Material provided:
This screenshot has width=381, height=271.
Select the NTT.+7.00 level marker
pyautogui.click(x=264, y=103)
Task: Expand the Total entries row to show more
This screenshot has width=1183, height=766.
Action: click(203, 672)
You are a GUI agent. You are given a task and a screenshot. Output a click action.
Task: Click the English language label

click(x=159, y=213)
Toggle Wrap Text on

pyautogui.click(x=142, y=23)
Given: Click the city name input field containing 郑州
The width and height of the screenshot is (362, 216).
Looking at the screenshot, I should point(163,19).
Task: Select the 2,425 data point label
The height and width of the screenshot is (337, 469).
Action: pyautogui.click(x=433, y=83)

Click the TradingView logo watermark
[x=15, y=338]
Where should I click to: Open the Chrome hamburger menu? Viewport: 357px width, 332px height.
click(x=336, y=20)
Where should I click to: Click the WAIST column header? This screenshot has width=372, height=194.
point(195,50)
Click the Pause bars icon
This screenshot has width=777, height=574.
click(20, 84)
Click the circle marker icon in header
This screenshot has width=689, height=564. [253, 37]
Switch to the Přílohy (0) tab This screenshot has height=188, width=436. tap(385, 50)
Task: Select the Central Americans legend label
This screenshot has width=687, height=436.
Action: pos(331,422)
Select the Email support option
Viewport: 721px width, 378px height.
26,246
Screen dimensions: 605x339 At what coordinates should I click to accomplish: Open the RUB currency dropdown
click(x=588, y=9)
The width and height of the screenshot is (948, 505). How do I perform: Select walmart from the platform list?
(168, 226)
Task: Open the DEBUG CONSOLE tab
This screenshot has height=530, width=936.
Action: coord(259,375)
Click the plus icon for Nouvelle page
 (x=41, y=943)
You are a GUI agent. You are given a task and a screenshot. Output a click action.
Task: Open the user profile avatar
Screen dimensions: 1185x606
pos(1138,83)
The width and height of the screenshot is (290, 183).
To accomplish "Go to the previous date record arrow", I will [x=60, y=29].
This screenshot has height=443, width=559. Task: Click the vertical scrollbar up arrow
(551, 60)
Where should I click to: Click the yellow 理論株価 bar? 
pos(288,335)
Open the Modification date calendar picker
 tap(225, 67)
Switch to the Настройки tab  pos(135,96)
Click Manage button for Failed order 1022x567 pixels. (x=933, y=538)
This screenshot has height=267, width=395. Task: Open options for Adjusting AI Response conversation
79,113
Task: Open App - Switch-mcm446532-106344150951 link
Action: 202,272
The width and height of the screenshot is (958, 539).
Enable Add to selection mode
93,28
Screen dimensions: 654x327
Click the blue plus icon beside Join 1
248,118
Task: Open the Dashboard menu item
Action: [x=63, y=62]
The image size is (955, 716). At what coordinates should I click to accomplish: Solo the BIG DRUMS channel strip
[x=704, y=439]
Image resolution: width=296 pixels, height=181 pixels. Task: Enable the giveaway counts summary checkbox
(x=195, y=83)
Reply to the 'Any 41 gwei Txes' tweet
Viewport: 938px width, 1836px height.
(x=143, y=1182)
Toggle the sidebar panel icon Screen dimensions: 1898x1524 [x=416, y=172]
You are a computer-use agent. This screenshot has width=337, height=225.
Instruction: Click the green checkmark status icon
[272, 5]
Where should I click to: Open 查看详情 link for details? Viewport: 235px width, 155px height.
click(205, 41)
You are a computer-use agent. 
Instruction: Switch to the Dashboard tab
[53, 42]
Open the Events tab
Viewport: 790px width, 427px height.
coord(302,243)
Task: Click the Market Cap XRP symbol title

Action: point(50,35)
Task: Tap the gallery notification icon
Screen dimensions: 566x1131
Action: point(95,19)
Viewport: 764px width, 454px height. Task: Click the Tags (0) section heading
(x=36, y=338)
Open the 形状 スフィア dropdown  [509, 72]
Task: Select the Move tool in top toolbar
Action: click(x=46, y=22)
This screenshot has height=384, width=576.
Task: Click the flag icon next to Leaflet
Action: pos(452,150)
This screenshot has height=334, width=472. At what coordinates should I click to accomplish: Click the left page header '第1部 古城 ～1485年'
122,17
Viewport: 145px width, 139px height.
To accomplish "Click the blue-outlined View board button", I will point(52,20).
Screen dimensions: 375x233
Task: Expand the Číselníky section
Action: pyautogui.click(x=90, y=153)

What is required: Rewrite the records from the line with "Where should I click to: Click the WAIST" to the line with "click(x=588, y=9)", putting "key" in place of "legend" and leaving everything else unchanged.

Problem solution:
Where should I click to: Click the WAIST column header? This screenshot has width=372, height=194.
point(195,50)
Click the Pause bars icon
This screenshot has width=777, height=574.
click(20, 84)
Click the circle marker icon in header
This screenshot has width=689, height=564. [253, 37]
Switch to the Přílohy (0) tab This screenshot has height=188, width=436. tap(385, 50)
Task: Select the Central Americans key label
This screenshot has width=687, height=436.
Action: pos(331,422)
Select the Email support option
Viewport: 721px width, 378px height.
26,246
Screen dimensions: 605x339 At what coordinates should I click to accomplish: Open the RUB currency dropdown
click(x=588, y=9)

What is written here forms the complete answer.